The apartheid regime partly caved in. They could not deny their racism any longer. It was in plain sight. And in 1990, Nelson Mandela was free.

In 1994, Mandela became the first democratically elected president in South Africa and worked to dismantle the system of apartheid one cog of reform at a time. Nevertheless, the specter of the system remained. Poverty and inequality still remains to this day. Violence against protesting miners continue. And the struggle for access for treatment for diseases like AIDS is still a reality.

After his term in office, Mandela continued to speak out on the injustices of the world. He spoke on behalf of the Palestinians where he said, “Palestinians are not struggling for a ‘state’ but for freedom, liberation and equality, just like we were struggling for freedom in South Africa.” He would deliver messages of freedom and justice all over the world becoming a global activist and respected leader up until the time of his death. He succumbed to his health issues at the age of 95.

While the world mourns the loss of one of its greatest leaders, let’s not forget that there are have beenand still are – those who opposed his ideals and the end of apartheid. Yet, most of those same people are now praising him as if they’ve always admired him. There are people who continue to condemn Mandela, referring to him as a terrorist, a communist, an enemy to the free world and a racist. They openly and without shame praise his passing. To those who support white supremacist capitalism, Mandela’s death was a just victory. And they will take great joy and letting you know what they “think”.

But Mandela was an enemy of an oppressive system constructed on the myth of white supremacy, a system that can not be removed easily. It didn’t go away when Mandela was elected. And it didn’t magically vanish when Obama was elected.

Let’s honor the memory of Nelson Mandela by working to change the world for the better by fighting against the phantoms of white racism. Let’s not be fueled by anger and rage when we engage in the struggle to deconstruct institutional racism. We must fight with love, strength and intelligence. We must live up to the best example possible. To do so is a true tribute to his legacy.

# # # # # # #

What this exercise asks:
**a.** According to the piece on Nelson Mandela, at what age did he die?
**b.** Retype the passage on Nelson Mandela between "Let’s honor the" and "to his legacy.", inclusive.
**c.** Continue the piece on Nelson Mandela from the point where it stops.
The records come from a separate source.

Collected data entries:

# # # # # # #

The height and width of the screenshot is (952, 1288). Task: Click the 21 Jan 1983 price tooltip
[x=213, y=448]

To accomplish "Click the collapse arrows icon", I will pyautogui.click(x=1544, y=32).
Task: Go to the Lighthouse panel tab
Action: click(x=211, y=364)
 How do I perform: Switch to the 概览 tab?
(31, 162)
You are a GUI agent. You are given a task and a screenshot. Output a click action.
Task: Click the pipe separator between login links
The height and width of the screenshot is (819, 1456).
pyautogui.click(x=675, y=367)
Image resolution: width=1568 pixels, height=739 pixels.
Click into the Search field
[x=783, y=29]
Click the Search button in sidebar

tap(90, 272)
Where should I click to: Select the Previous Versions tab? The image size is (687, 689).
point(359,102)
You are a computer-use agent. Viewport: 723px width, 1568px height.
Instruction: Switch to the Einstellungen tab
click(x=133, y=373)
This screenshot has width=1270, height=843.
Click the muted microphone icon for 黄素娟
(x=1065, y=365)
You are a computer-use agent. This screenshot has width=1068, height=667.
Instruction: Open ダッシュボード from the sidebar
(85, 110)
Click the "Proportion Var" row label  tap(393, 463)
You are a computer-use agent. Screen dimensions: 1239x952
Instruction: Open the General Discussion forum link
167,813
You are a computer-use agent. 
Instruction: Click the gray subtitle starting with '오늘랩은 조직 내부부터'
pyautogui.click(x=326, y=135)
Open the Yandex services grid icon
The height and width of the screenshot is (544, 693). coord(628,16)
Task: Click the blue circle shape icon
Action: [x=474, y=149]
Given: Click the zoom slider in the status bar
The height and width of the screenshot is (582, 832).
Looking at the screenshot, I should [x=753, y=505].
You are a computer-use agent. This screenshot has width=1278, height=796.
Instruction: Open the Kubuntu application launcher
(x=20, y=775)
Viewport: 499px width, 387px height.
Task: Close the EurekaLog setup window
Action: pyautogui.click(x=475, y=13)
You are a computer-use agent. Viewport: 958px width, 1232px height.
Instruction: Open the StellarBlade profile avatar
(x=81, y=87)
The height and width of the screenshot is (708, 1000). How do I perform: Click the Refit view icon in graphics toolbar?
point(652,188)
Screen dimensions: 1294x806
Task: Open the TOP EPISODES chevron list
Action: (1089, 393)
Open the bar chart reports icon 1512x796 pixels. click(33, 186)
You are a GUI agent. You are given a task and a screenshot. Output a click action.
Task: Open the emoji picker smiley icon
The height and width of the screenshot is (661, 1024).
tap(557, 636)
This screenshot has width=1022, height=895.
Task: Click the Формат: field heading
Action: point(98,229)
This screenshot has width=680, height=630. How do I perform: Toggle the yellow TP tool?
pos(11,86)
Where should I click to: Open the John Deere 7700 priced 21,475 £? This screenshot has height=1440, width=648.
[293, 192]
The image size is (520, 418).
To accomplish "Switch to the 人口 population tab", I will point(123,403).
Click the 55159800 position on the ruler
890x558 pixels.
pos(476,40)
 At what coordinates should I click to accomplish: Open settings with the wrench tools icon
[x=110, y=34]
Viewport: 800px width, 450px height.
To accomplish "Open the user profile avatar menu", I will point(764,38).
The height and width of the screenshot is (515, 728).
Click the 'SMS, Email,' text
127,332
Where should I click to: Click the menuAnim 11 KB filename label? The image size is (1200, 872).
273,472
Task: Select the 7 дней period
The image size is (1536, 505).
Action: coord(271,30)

# # # # # # #

Answers by item:
**a.** He died at the age of 95.

**b.**
Let’s honor the memory of Nelson Mandela by working to change the world for the better by fighting against the phantoms of white racism. Let’s not be fueled by anger and rage when we engage in the struggle to deconstruct institutional racism. We must fight with love, strength and intelligence. We must live up to the best example possible. To do so is a true tribute to his legacy.

**c.**
One of Mandela’s quotes

19 thoughts on “Mandela

  1. “those who opposed his ideals and the end of apartheid. Yet, most of those same people are now praising him as if they’ve always admired him”

    Yep they sure are, they doing him the same way they did dr king hating them while alive but In death praising them as if they never hated them. But it is funny to see people attacking the republicans that did praise mandela and are disappointed that they are not being as racist as they want them to be. ted cruz is being attacked for it. Its funny they want to call him a terrorist and all that but they call the European terrorists founding fathers. and have a day to celebrate Christopher columbus terrorizing ass. so it’s ok to cause genocide and enslave ppl that isn’t a terrorist but a hero, but standing up for people and for equality is a terrorist gtfoh.

    1. I find it very interesting that Mandela is being praised for non-violence yet white males in America have NEVER used non-violence ever to resolve a conflict. Has anyone else noticed that too?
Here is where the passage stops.